● SUPPLIED PASSAGE:
= Beginning of Section =

Has your accounting firm ever been hacked and lost information? If it happens again – and your revenue is $3 million or more – you may need to call your clients to let them know.
Earlier this year the Australian senate passed a law mandating that businesses tell customers if a cyberattack has gained access to data. This follows in the footsteps of similar US and European laws. The message for accountants is that you need to take the security of your customers’ data very seriously.
Disclosing that your firm has been hacked is embarrassing and costly as existing and potential customers can go elsewhere. It also damages accountants’ reputations as custodians of their clients’ financial secrets.
Firms which make more than $3 million a year that lose client data may need to notify the Privacy Commissioner immediately and contact clients within 30 days. Failure to notify can result in fines of $360,000 for individuals and $1.8 million for organisations.
The legislation considers a breach as serious when there is unauthorised access to, disclosure or loss of customer information which could result in serious harm to the individuals involved.
Customer information includes personal details, credit reporting, credit eligibility and tax file number information.
The law requires a company to disclose a data breach if:
- There is an unauthorised access to, disclosure of, or loss of, personal information.
- A reasonable person would conclude that the access or disclosure would likely result in serious harm to the individual to whom the information relates.
How does the law affect accounting firms?
Accounting firms are a treasure trove of information. Accountants collect all sorts of sensitive information such as tax file numbers, salary and health insurance details.
It is particularly important that firms assess the potential risks to unauthorised access, disclosure or loss of personal information. A firm needs to decide if the access or disclosure of that data is likely to result in serious harm to an individual. If so, then the firm will need to report it.
A number of factors can determine whether unauthorised access or disclosure of information is likely to cause serious harm. These include:
- The type and sensitivity of the information
- Whether the information was encrypted at the time of access or disclosure or protected in some other way
- Who has had, has, or could obtain access to the information
- Who obtained or could obtain the knowledge required to gain unauthorised access to the information
- The nature of the harm and whether an individual’s identity could be stolen. Could insurance premiums be increased? Could a person become a victim of violence?
The longer a firm waits to report a breach the greater the risk to clients. Not only to the individuals, as they cannot take action to protect themselves if they are unaware of the breach, but also to the firm’s reputation. Penalties can be up to $1.8 million.
Let’s take two scenarios.

= End of Section =

● TASK PROMPT: Copy the text about Australia's data breach law word for word, starting with "- A reasonable" and going on through "the information relates.". Nothing in the listing matters for the work on this page.

● DATASET EXCERPT:
= Beginning of Section =

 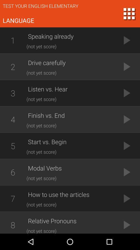 I want to click on icon below 4 item, so click(x=13, y=145).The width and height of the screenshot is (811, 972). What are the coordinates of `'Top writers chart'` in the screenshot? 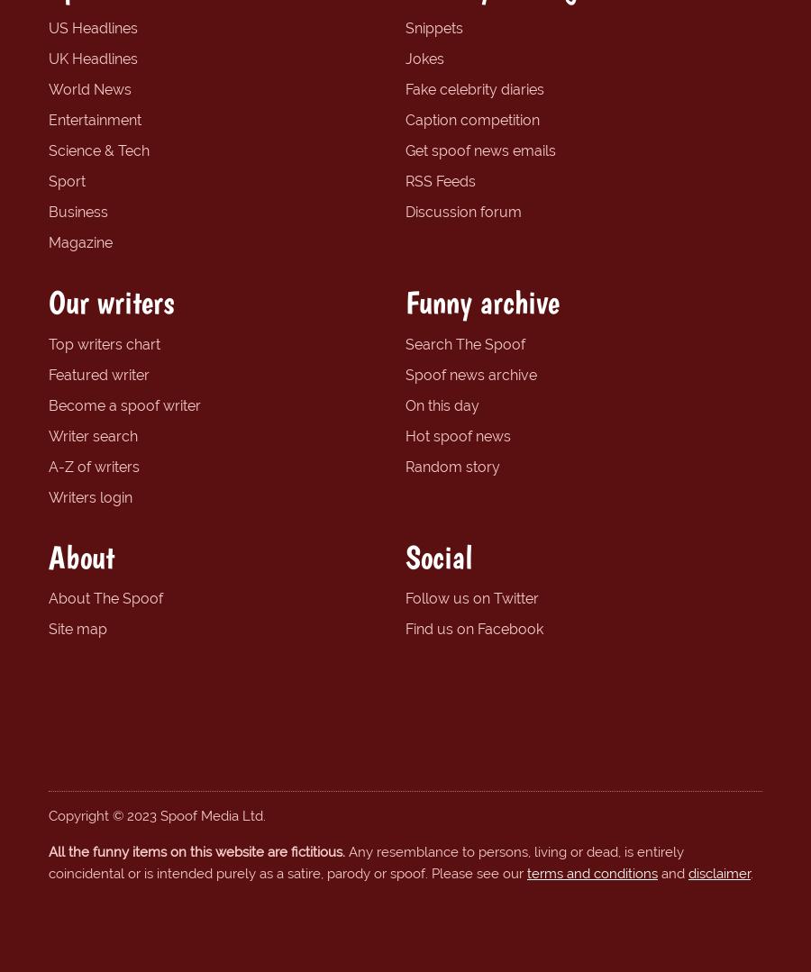 It's located at (48, 342).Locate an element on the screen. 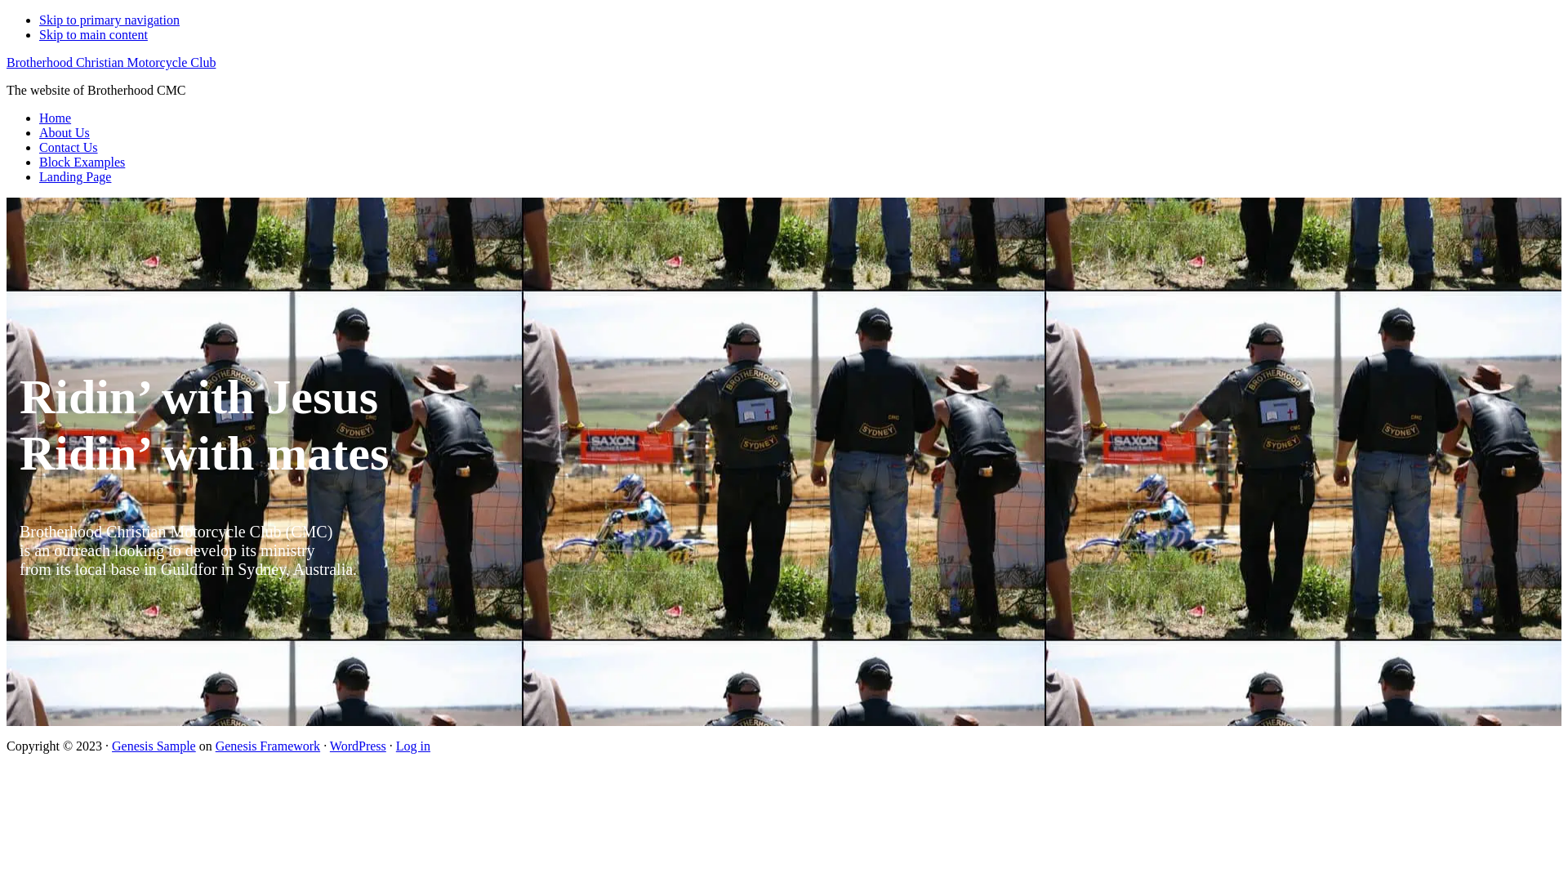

= End of Section =

● WRITTEN ANSWER:
- A reasonable person would conclude that the access or disclosure would likely result in serious harm to the individual to whom the information relates.